Intercontinentale supercomputer ontrafelt de structuur van het heelal
Een internationaal team van astrofysici en computerwetenschappers, onder leiding van prof. dr. Simon Portegies Zwart, is er voor het eerst in geslaagd een grootschalige berekening uit te voeren op twee gekoppelde supercomputers. Het onderzoeksteam gaat met de berekening, genaamd CosmoGrid, de vorming van grote structuren van donkere materie in het heelal in kaart brengen.
CosmoGrid
Onder leiding van prof. dr. Simon Portegies Zwart (Sterrewacht Leiden) hebben de Nederlandse supercomputer Huygens en de Cray XT4 in Tokyo na een voorbereidingstijd van bijna een jaar de eerste 3644 van de in totaal 100.000 geplande rekenstappen met succes uitgevoerd. Het universum is binnen CosmoGrid ‘verdeeld’ over beide computers. Na iedere rekenstap moeten de beide supercomputers worden gesynchroniseerd. Dit gebeurt door ongeveer een ‘Encyclopedia Britannica’ aan data van Amsterdam naar Tokyo te sturen, en vice versa.
Om deze grote datastroom efficiënt te kunnen doorsturen zijn de supercomputers in Amsterdam en Tokyo verbonden door middel van een separaat supersnel optisch netwerk, dat het academisch rekencentrum SARA via elf tussenstations (o.a. New York, Chicago en Seattle) met Tokyo verbindt. Daarbij wordt onder meer de Amsterdamse NetherLight GLIF Open Lightpath Exchange (GOLE) van SURFnet gebruikt.

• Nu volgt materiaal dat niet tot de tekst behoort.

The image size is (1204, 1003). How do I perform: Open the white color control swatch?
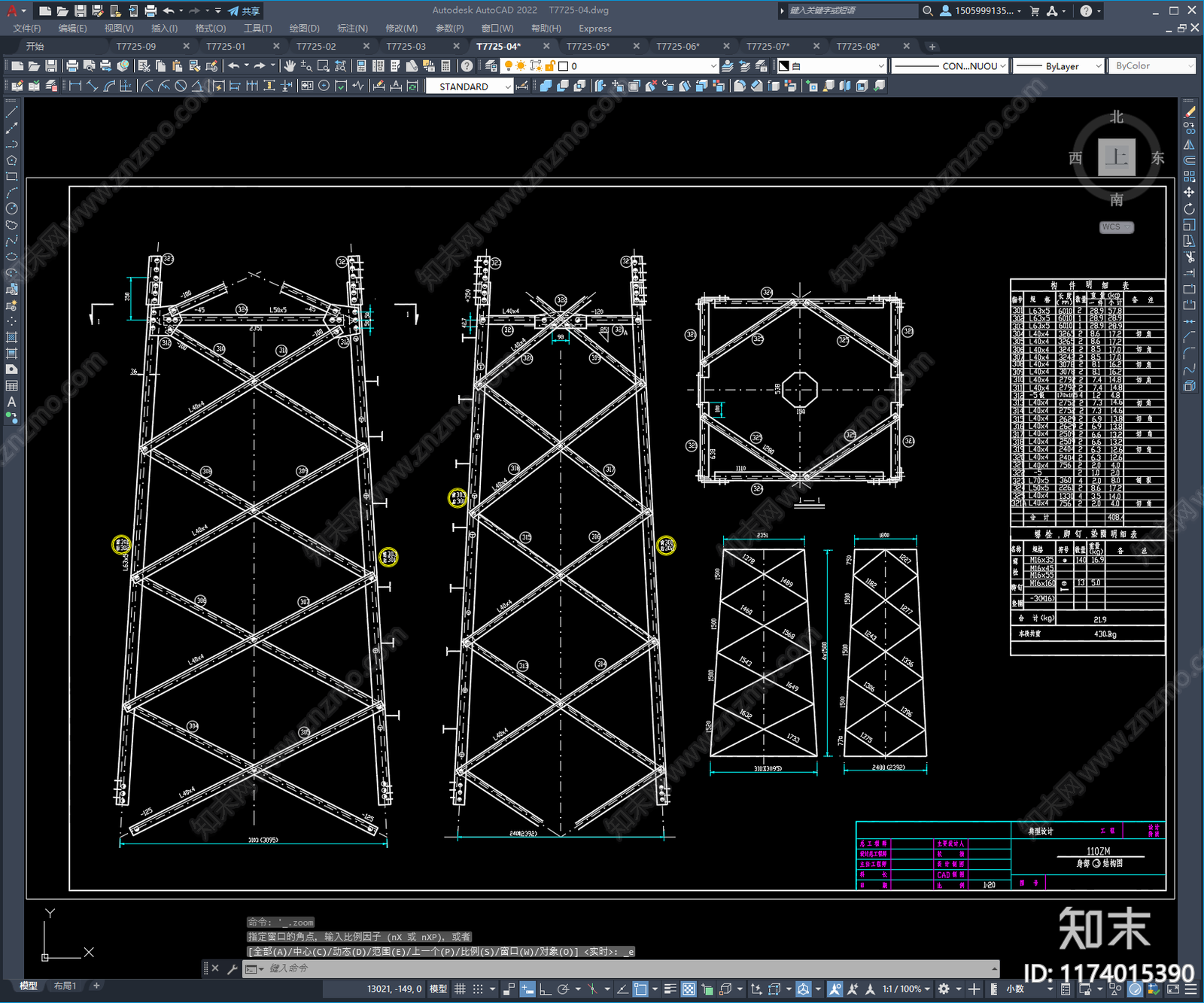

CosmoGrid modelleert de structuur van de donkere materie in het heelal met een recordaantal van zo’n 10 miljard deeltjes. Het grootste deel van het heelal bestaat uit donkere energie en donkere materie. Donkere materie is materie die wel zwaartekrachtsinvloed uitoefent, maar geen waarneembare straling uitzendt. Volgens een van de theorieën bestaat donkere materie uit zwak wisselwerkende massieve deeltjes, zogenaamde WIMP’s.
Projectleider Portegies Zwart noemt CosmoGrid een “doorbraak” in de manier van gedistribueerd rekenen. “Op dit moment zitten we op bijna 90 procent van de maximale rekenkracht van de twee computers”. Dr. ir. De Laat (Instituut voor Informatica, Universiteit van Amsterdam) verwacht dat optische netwerken met hun specifieke eigenschappen binnen afzienbare tijd veel meer van dergelijk grootschalig rekenwerk via een internationale samenwerking van supercomputers mogelijk zullen maken.
De totale berekening gaat ongeveer een jaar duren. Er is zo’n zes miljoen uur computertijd nodig. Aan het onderzoek doen wetenschappers mee uit Nederland, Japan, de VS, Schotland en Duitsland.